A Twitter live-data collector. Keep an eye on your disk space ;-)
This project is largely an experiment that may one day grow into something useful for more than just a handful of people.
The idea is simple: Albatross is a way for you to capture everything said about something and then analyse the raw data yourself or let this site visualise it for you.
Say you're at a conference that's managing the conversation with the hashtag:
#awesomeconference
. You're participating when you can, but it would be
really nice to be able to collect everything everyone said during the
conference and draw some conclusions from it.

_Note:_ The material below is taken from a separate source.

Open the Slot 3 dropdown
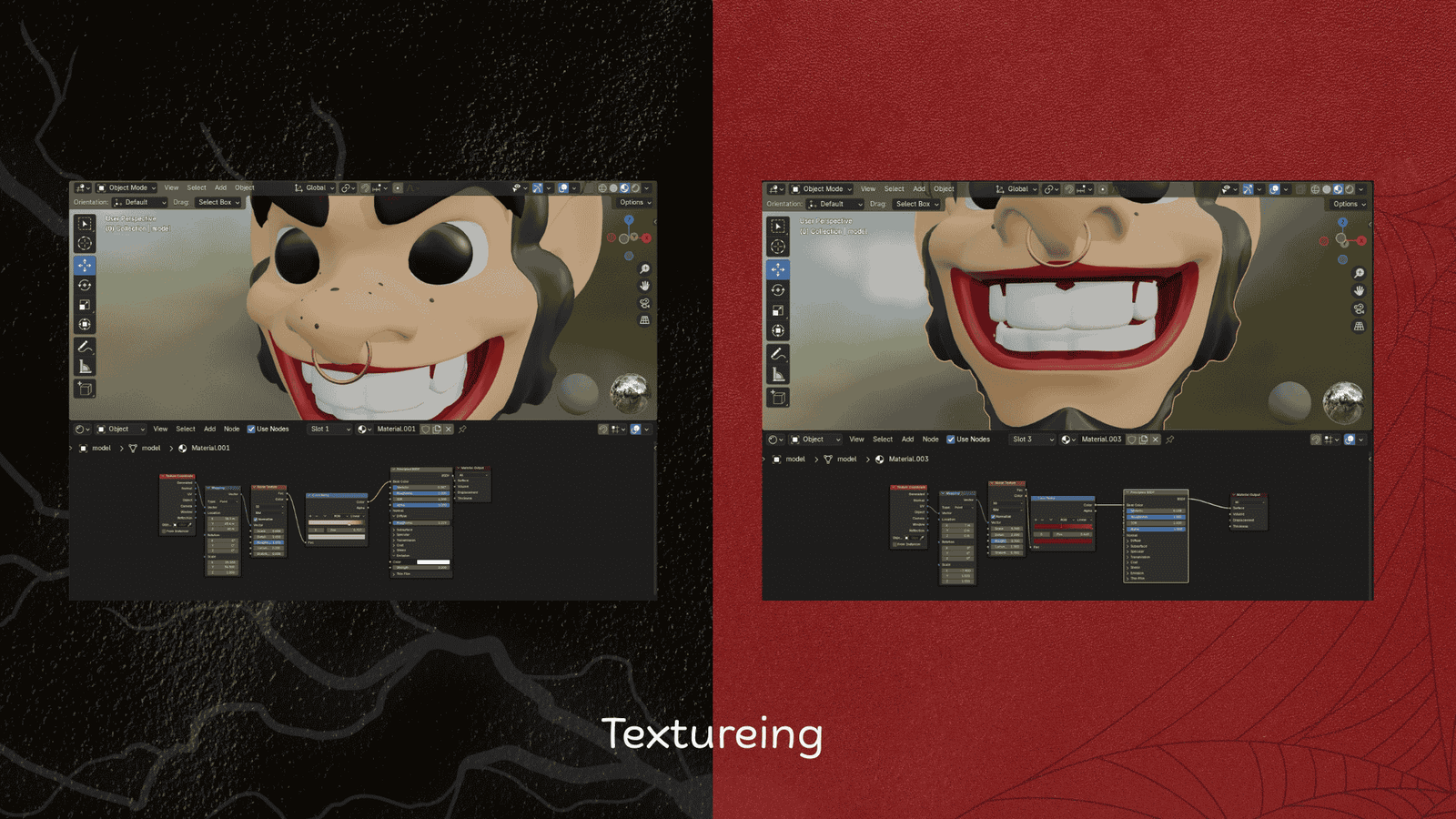Viewport: 1456px width, 819px height. click(x=1032, y=440)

Maybe you want to do some analytics based on some natural language processing,
or want to chart the number of times a particular phrase was mentioned within
that hashtag. Whatever you want to do with the data, just fill out the form
here with the hashtag in question, hit submit
and when the conference ends,
you've got all the data to play with.
Similarly this can be used for international events, or national disaster coverage. Plot on a map the tweets posted about your subject and when, or analyse the content of the tweets to see what different regions are saying about a particular subject.
Analytics and visualisation is hard, and not everyone has the time or inclination to figure out how to parse the JSON blobs Twitter makes available via their API. Thankfully, Albatross has a bunch of built-in visualisations that might be sufficient for many people, but if you need something more customised, you can open an issue and I can give it a shot. Of course, contributions are welcome!

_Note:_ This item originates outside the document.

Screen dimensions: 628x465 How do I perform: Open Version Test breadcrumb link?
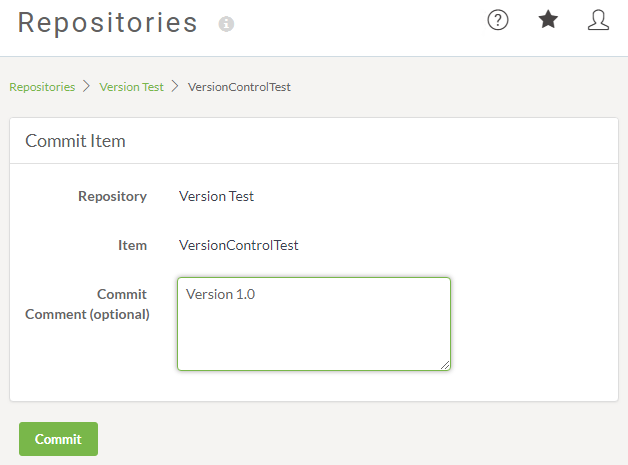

The raw data is available as a xzip-compressed "fjson" file. This is just a
plain text file, with one JSON object per line. You can decompress this file
in Linux & Mac with the xz
utility, or use a common program like WinRar in
Windows.
Everything is dockerised, so you need:
-
Docker
-
Docker Compose
-
A
.env
file defining the following values:PYTHONUNBUFFERED=1 SECRET_KEY=<secret> DEBUG=false ADMINS=[["Your Name", "your@email.address"]] DJANGO_LOG_LEVEL="INFO" TWITTER_CONSUMER_KEY=<secret> TWITTER_CONSUMER_SECRET=<secret>
Note that the values aren't wrapped in quotes. You can thank Docker for that.
Also note that you can configure the externally-available prots for the web service and RabbitMQ by setting
WEB_PORT=<number>
andRABBITMQ_PORT=<number>
respectively.
$ git clone https://github.com/danielquinn/albatross.git
$ cd albatross
$ vim .env
$ docker-compose up
Docker makes this easy:
docker-compose up
When it's finished, you should be able to visit http://localhost:8000/ and then login with Twitter to start your first collection.
Here's what it's doing under the hood:
I wrote this back in 2015 as an attempt to start a company doing this sort of thing for people & businesses. However, not long after I had a working model, Twitter started acting more and more hostile to projects that would dare store "their" data, so I gave up on it.
In 2018 however, I repurposed Albatross into a self-hosted model to help a friend do some research for her PhD. If it works for her, it may work for others, so I decided to polish it up a bit and re-license it under the AGPL3.